● **Work order**
An exact repeat is needed of the lines from the one with "Viewport: 532px width, 593px height." through the last line of the data below. Please omit the pictures.
Start of Data provided
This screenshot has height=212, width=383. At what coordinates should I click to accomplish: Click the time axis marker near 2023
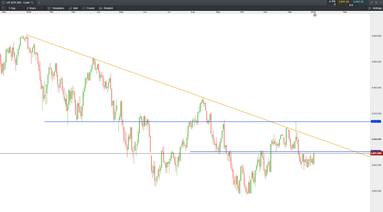(315, 15)
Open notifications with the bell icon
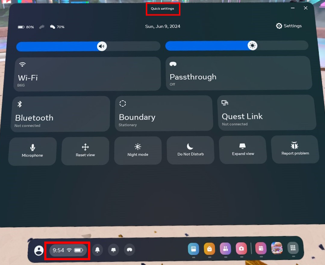325x265 pixels. (97, 250)
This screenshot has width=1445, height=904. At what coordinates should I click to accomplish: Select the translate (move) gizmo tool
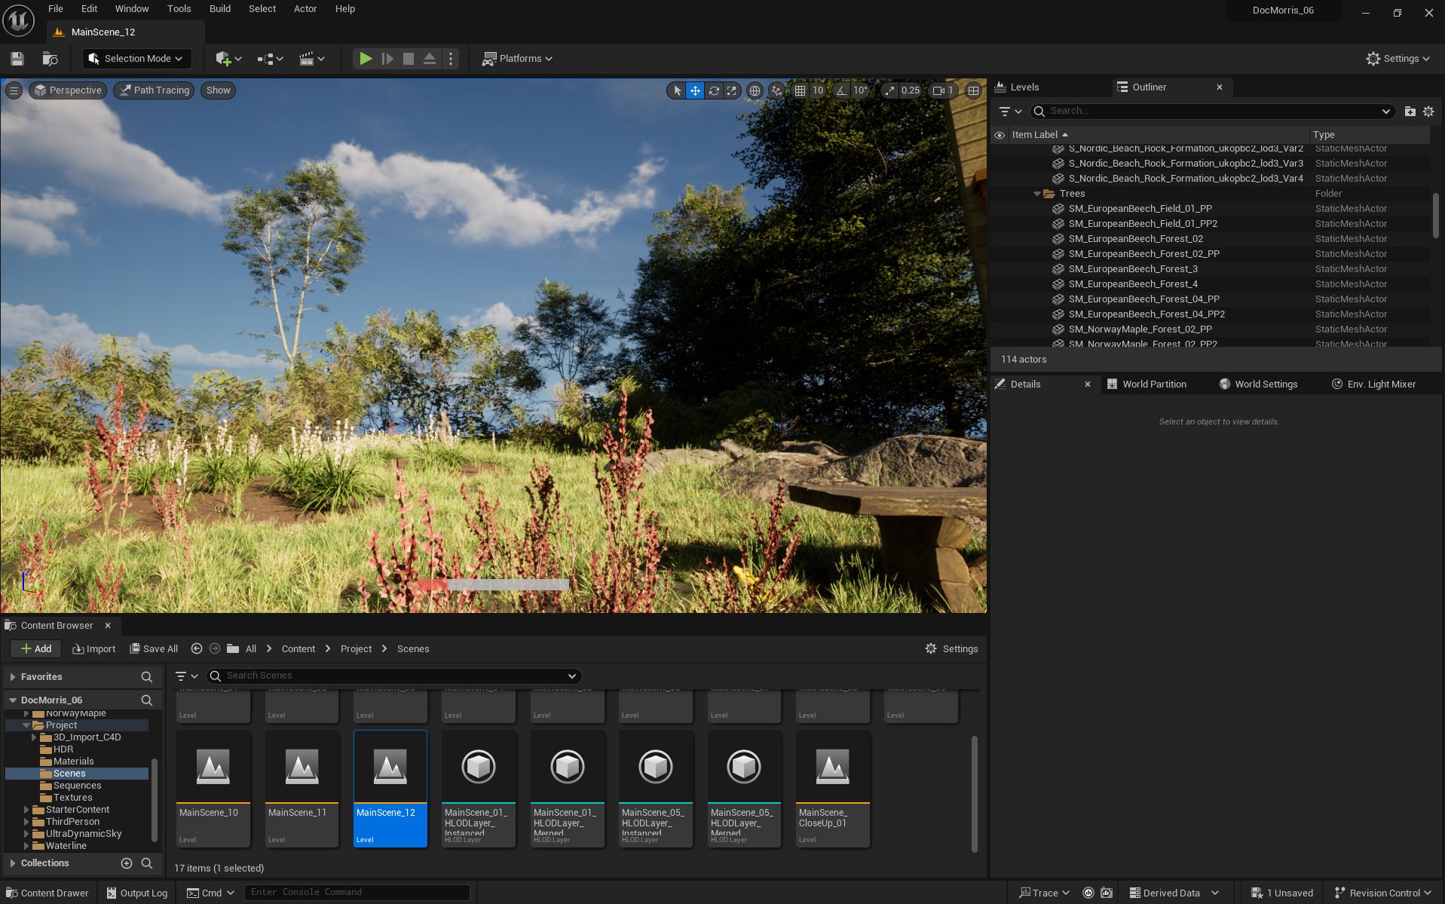[x=695, y=90]
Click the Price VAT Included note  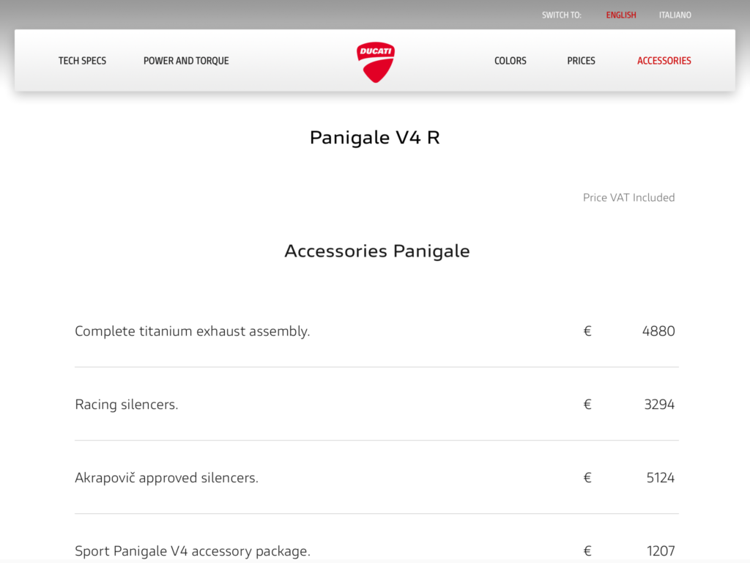(x=628, y=197)
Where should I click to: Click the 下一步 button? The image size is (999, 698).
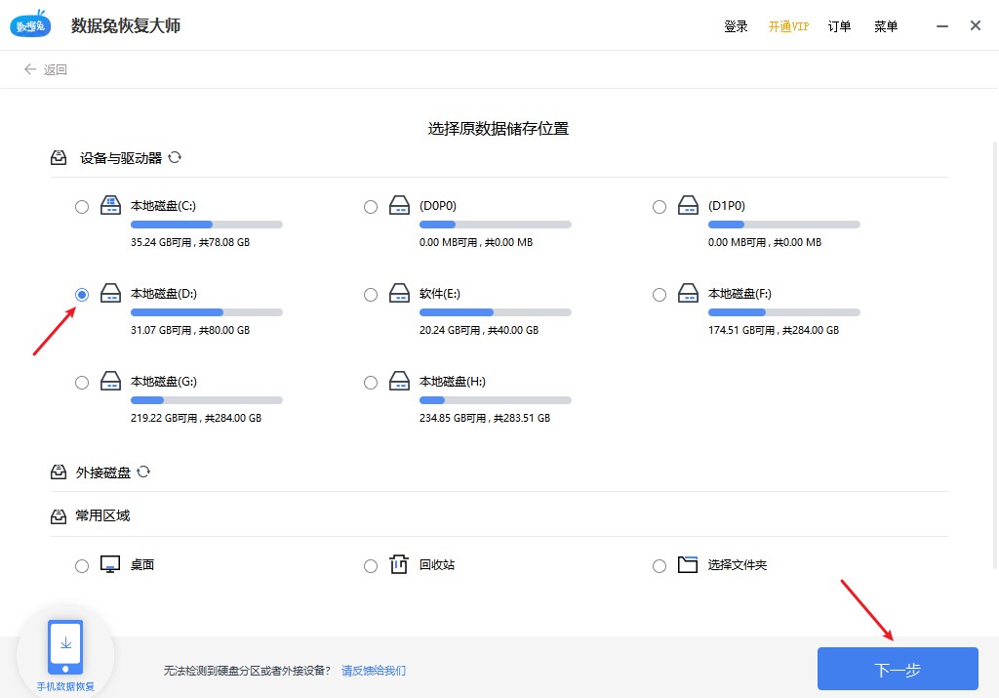898,669
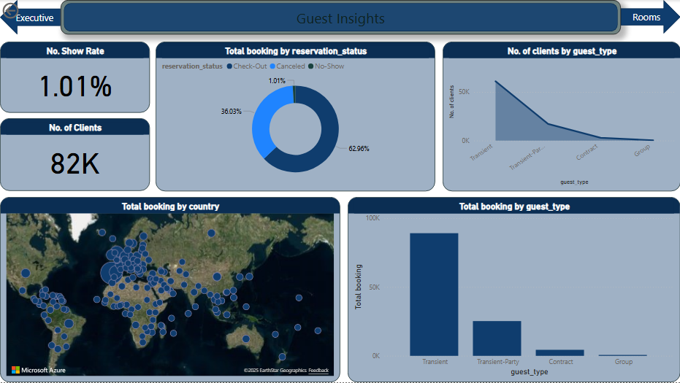Go to the Executive page arrow
Image resolution: width=680 pixels, height=383 pixels.
click(x=31, y=18)
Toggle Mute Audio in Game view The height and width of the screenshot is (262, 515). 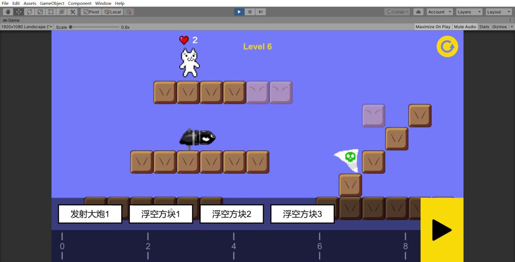click(465, 27)
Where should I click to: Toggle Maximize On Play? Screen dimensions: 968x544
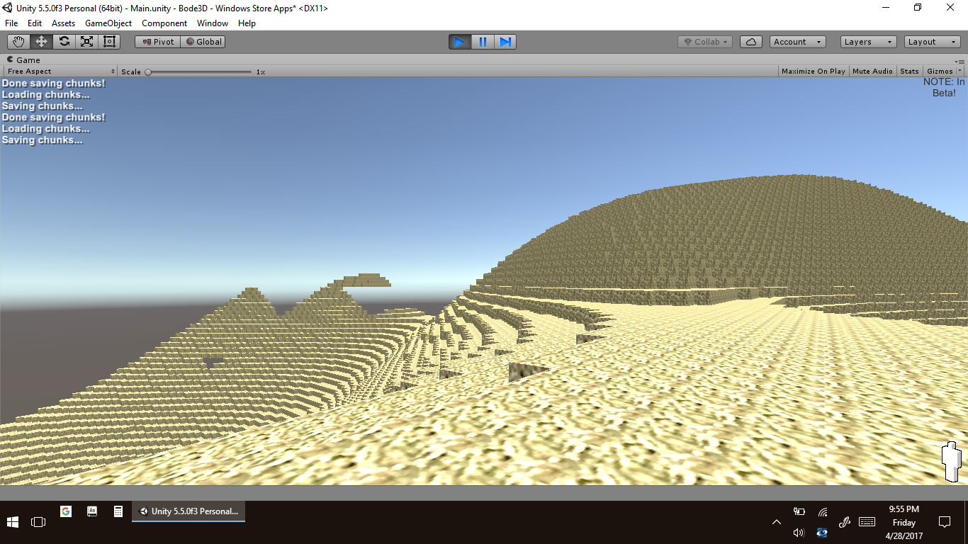(813, 72)
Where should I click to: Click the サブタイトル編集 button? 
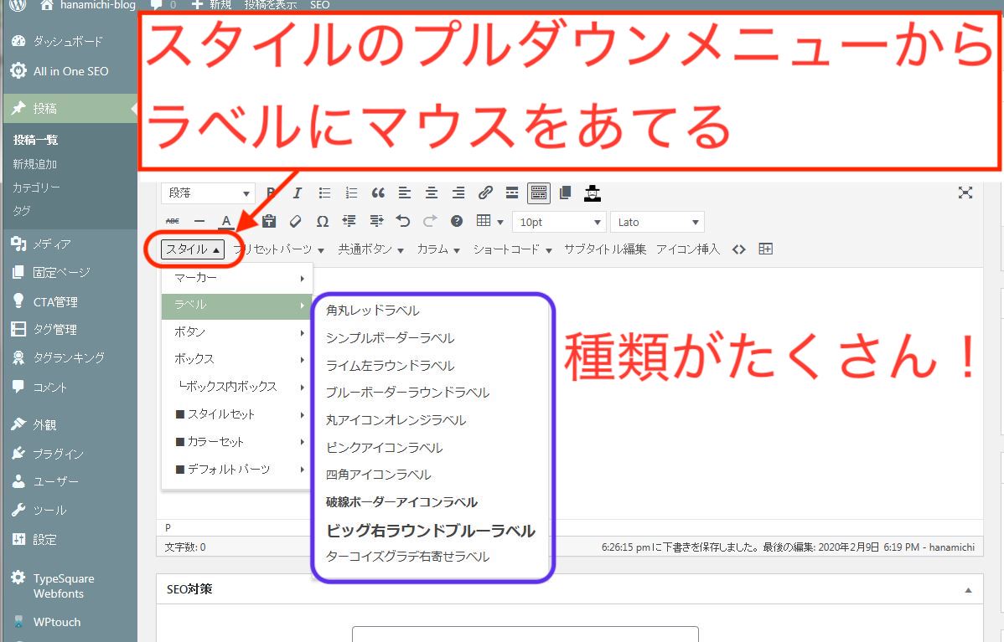pyautogui.click(x=605, y=249)
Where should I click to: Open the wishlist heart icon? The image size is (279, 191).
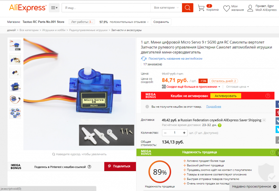[226, 8]
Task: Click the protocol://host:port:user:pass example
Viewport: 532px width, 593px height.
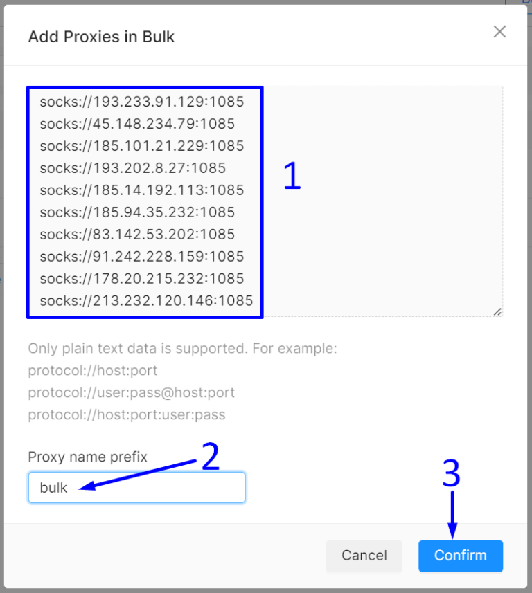Action: 127,415
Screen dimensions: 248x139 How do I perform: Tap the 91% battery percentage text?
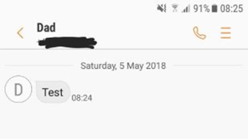[202, 8]

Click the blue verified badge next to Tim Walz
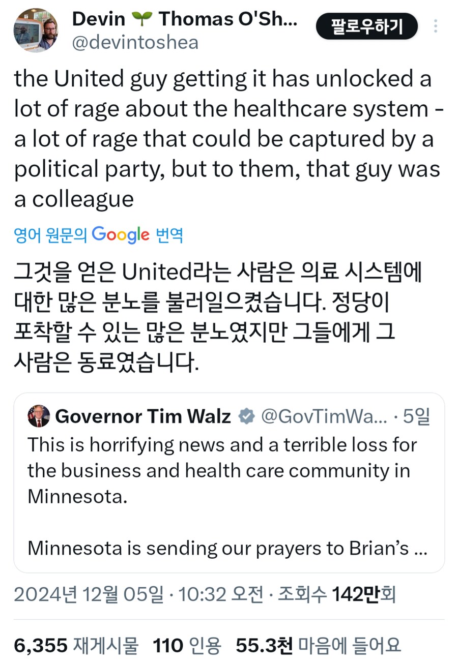coord(246,416)
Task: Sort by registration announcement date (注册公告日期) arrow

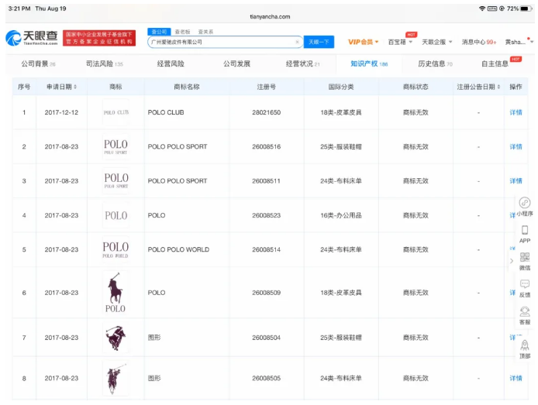Action: (x=497, y=88)
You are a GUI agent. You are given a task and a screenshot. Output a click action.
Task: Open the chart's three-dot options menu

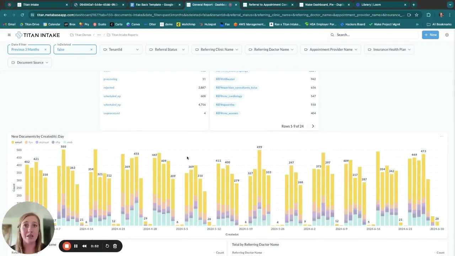point(442,137)
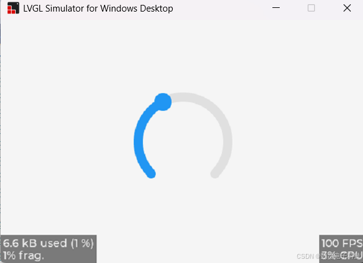This screenshot has height=263, width=363.
Task: Click the CPU usage label under FPS
Action: pos(342,255)
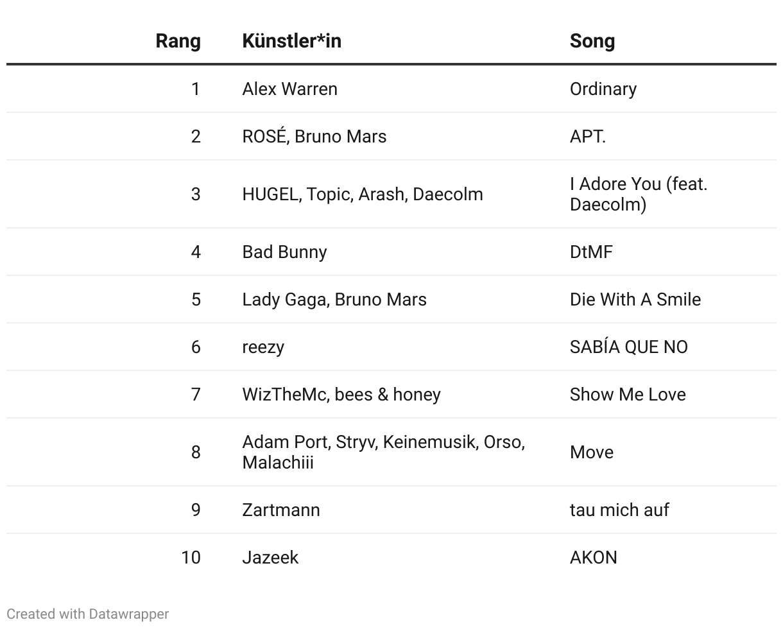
End of Data provided
● **Answer section**
Viewport: 532px width, 593px height.
Action: 127,415
Screen dimensions: 248x139 How do I perform: Tap the 91% battery percentage text?
[202, 8]

Click the blue verified badge next to Tim Walz
coord(246,416)
Task: Sort by registration announcement date (注册公告日期) arrow

Action: (x=497, y=88)
You are a GUI agent. You are given a task and a screenshot. Output a click action.
Task: Open the chart's three-dot options menu

point(442,137)
This screenshot has height=263, width=363.
Task: Click the CPU usage label under FPS
Action: pos(342,255)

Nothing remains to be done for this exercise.